Because balance, of course.

They needed someone to hold up the house, make sure it stayed in good shape, and made sure the team stayed on track — both on the field and off it. But they also wanted players who knew how to have a good time to keep the legend of the house alive and well. It was one of the top places off campus for parties, especially during football season.

And my current roommates made sure that reputation didn’t die with them.

Julep smiled a little as we walked down the hall to my room, her eyes wandering over the old photos and odd knick-knacks, like a lawn flamingo that had been turned into a beer bong, and a beheaded torso of a half-woman, half-fish creature that was rumored to have given the team of 1999 good luck.

They won the championship that year, so on superstition alone, that statue would remain at the Pit forever.

I nudged the door to my bedroom open, and unlike every other bedroom in this house, mine was actually clean. I made my bed every morning, usually had a candle burning to keep the bachelor smell from invading my space, and always kept my belongings tidy. Just one glance at Julep told me all of that surprised her.

“It smells like teakwood in here,” she commented as she set my duffle bag on the foot of my bed.

“Just covering the moldy foot stench.”

She actually smiled a little then, folding her arms over her chest as she started walking the edges of my room and looking around.

I pretended to unpack my bag, all while watching her as she ambled along my desk, my walls, pausing when she saw something that piqued her interest. I noted how she hovered over my copy of Atomic Habits, how her eyes lingered on the photo of me, Hannah, and our parents on the boat. Thankfully, she didn’t ask about them — just kept right on perusing until she hit my stack of CDs.

She picked one up, chuckling before holding the cover of Jay-Z’s The Blueprint toward me. “You know you can listen to music on your phone now, right? In better quality.”

I shrugged. “I like to take my Discman on my morning runs.”

She looked like she was trying not to laugh as she picked up the ancient white and gold relic that still miraculously worked. She marveled at the corded headphones before unclipping the lock and looking inside.

“Green Day,” she commented. “Nice.” She paused, shaking her head as she shut the cover again. “You really run with this?”

“Every morning.”

“Why?”

I stilled, the truth to that question making my tongue stick to the roof of my mouth. It had been Hannah’s, and I’d teased her for listening to it even back then because we both had iPods. But she’d insisted that CDs were better, that there was something cool about them. She thought everything about the 90s and early 2000s was cool, even though she wasn’t even born until 2003.
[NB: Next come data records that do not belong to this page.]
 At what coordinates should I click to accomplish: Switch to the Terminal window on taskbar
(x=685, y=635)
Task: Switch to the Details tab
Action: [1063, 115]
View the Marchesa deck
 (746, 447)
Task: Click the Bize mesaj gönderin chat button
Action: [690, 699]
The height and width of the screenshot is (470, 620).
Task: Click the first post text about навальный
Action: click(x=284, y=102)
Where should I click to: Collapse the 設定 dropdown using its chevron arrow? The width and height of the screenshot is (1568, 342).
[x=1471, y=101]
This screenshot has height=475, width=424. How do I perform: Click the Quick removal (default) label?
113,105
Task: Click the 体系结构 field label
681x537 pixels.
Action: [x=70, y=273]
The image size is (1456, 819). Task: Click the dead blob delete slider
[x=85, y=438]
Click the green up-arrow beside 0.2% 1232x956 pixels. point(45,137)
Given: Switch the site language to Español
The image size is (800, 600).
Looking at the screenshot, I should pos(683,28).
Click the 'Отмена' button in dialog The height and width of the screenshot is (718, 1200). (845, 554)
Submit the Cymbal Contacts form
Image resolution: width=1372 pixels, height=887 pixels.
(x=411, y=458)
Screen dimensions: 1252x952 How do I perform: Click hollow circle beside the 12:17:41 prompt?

When she and Dad had disappeared, I’d snuck into her room every night, slipping her earbuds into my ears and playing the same CD she’d left in that Discman over and over.

Crazysexycool by TLC.

It took me years to be able to change it.

“I guess I’d worry less if that broke than if my phone did,” I lied. “Plus, it feels kind of nostalgic.”

Julep smiled as if she appreciated that answer before she moved on to looking at all the posters hanging on my wall — the largest one of Tom Brady.

“So, you run every morning, huh?”

“I do. Part of my routine.”

That made her quirk a brow and turn to face me. “You have a routine?”

“Doesn’t everyone?”

“At twenty-one?” She snorted. “No.” Then, she moved over to my window, the one that overlooked the garden. “Is this part of your morning routine?” she asked, nodding toward it.

“Yes.”

She shook her head, leaning a hip against the bottom window frame as she faced me. “It’s kind of strange, you know. That you’re a college quarterback and you like to garden.”

“And you’re a college athletic trainer who likes to pole dance.”

The corner of her mouth sparked up but died quickly.

And suddenly, as if all the sources of free-flowing air in the house had been plugged, the air grew thick and heavy. It was like we both realized at the same time that we were standing just a few feet away from each other in my bedroom.